The three outcome options
A) No Assessment Performed: If you can sample particles with direct mount isoprobes to your particle counter or your targeted particle sizes are smaller than 5 microns, or less than a 1-meter sampling tube with less than 2 bends are considered, you are safe. No additional assessment is needed. Particle losses in these applications have a low impact on measurement quality.
B) Additional Assessment Considered: For example, if your sampling location has less than 2 meters of sampling tube and/or with less than 3 bendings for example on sampling tubing, there are additional assessments that you should consider. Particle losses in these applications can affect the quality of measurement. Additional information is sought to understand the impact of the effects.
C) Additional Assessment Performed: Now we have trouble here. Our sampling system design requires more attention than any usual system design. We may have more than 2 meters of sampling tubes with more than 2 bendings. This requires a certain assessment of your system. Particle losses in these applications can affect the quality of measurement. A review of the system installation is performed to fully evaluate the impact of particle losses.

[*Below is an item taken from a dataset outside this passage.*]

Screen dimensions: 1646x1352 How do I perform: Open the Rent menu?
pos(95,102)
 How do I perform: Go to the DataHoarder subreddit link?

What are these additional assessments?
Now we know our risk level but what to do and / or consider to reduce it. This is what the decision tree discusses in the example section. There are certain aspects to be considered to reduce your risk and generate more reliable data to ensure your data quality. The list below show some examples.
Tube diameter: Using larger tubes at longer distances can help you pull the particles with a less losses
Using the right type of sampling conduit like stainless-steel tubing will help you to keep the bending radius fixed as well as reduce your risk of the peak due to shaking and unwanted contact with the naked sampling tube.
Using the special installation fixture will help you reduce your risk and can even shorten your distance and reduce your number of bends.
Perform an engineering study to compare your data with an isoprobe directly mounted to the particle counter vs. your current challenging sampling structure. This will show you your risk level and you may review/update your alarm and action levels considering the percentage of loss due to the sampling system you have installed.
How can I download the ISO/TR 14644-21?
You can visit the ISO portal online. Unfortunately, it is not a free document and like other ISO documents you have to pay and download an electronic copy.